The IEA projection that triggered the alarm
The IEA's Electricity 2024 report is the reference document for anyone who wants credible numbers.
Global data centers consumed 460 TWh in 2022. The IEA projection for 2026 is over 1,000 TWh — a doubling in four years. Of that total, 80-130 TWh will be directly attributable to AI.
For context: Italy's entire annual electricity consumption is about 300 TWh. We're saying global AI, by itself, will consume roughly one-third of Italy.
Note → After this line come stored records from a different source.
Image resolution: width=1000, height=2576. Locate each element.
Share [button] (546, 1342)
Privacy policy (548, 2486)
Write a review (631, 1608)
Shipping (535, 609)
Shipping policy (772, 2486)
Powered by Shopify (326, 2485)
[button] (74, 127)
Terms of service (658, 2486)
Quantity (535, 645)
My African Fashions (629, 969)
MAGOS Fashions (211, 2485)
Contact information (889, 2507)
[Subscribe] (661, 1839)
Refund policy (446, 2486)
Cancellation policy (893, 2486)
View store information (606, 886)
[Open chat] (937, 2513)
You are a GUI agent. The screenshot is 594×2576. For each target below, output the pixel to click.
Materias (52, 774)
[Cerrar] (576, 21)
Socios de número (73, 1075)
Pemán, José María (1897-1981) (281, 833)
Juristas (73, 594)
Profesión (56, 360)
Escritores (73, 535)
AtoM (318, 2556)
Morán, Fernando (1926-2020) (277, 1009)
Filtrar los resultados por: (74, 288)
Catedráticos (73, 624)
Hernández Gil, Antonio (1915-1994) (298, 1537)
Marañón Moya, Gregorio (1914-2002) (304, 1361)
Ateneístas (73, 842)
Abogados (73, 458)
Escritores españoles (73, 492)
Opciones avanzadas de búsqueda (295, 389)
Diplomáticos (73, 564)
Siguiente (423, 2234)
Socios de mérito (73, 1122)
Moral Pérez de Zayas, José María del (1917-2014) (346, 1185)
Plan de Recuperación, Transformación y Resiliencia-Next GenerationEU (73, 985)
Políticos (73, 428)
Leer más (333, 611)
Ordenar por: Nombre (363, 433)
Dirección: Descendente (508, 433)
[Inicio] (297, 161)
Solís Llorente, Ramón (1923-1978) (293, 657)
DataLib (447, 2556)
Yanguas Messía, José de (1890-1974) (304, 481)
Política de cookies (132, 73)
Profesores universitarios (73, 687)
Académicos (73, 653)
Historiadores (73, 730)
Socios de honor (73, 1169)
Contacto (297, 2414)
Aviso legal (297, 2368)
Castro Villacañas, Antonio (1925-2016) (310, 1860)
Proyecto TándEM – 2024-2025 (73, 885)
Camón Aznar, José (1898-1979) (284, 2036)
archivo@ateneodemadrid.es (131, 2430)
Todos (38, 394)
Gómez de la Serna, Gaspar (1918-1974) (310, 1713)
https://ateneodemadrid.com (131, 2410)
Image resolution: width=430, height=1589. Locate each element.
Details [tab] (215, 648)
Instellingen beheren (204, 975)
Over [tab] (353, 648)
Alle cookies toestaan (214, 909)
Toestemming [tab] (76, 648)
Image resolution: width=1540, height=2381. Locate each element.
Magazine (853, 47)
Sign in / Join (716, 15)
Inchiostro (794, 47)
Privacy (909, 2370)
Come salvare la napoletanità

The real bottleneck isn't silicon
This is the part few people get.
NVIDIA can produce more chips. TSMC can ramp 3 nm capacity. But you cannot synthesize a gigawatt.
A 1 GW cluster requires:
- 2-3 years to obtain grid interconnection (in the US, depending on ERCOT or PJM queues)
- Environmental, construction and grid permits
- A dedicated high-voltage transmission line
- Custom transformers (themselves in global shortage: 18-24 month lead times)
The chip arrives in three months. The power arrives in three years.
That's why hyperscalers are doing things that would have been unthinkable until yesterday:
- Microsoft signed a 20-year PPA to reopen Three Mile Island (Pennsylvania — yes, the same site of the 1979 accident)
- Amazon bought a data center campus powered directly off the Susquehanna nuclear plant
- Stargate will reportedly land in Texas, with on-site natural gas generation to bypass ERCOT interconnection queues
- Google and Oracle are funding Small Modular Reactor (SMR) startups for 2030
They're not buying electricity. They're buying power plants.
What's happening in Italy (and in Puglia)
Italy isn't playing this game at US scale. But it's playing.
The Mezzogiorno AI data center plan leans on renewables in the South — Puglia produces a surplus of solar and wind that today gets partially curtailed because of grid constraints. That same energy, consumed locally by data center loads, becomes a competitive advantage.
The logic is simple: data is light, energy is heavy. Moving tokens is cheaper than moving megawatts.
For latency-sensitive inference workloads (customer-service chatbots, on-premise AI agents, industrial automation systems) having compute within 50 ms network distance of the Italian end user is no longer a nice-to-have. It's a technical requirement. And geographically, the South is where renewable energy is abundant and latency to the average European user stays acceptable.
The uncomfortable truth
AI doesn't have a chip problem. It has an energy problem.
And energy, unlike models, has one unit of measure: the watt. You can't compress it, quantize it, or distill it. It's there or it isn't.
Whoever controls power over the next five years will control AI. Not researchers, not Cuda kernel engineers. Whoever knows how to switch on a gigawatt in the right place at the right time.
That's why, reading the next installments of this series, you'll find a word increasingly often that was unspeakable in tech circles in 2020: nuclear.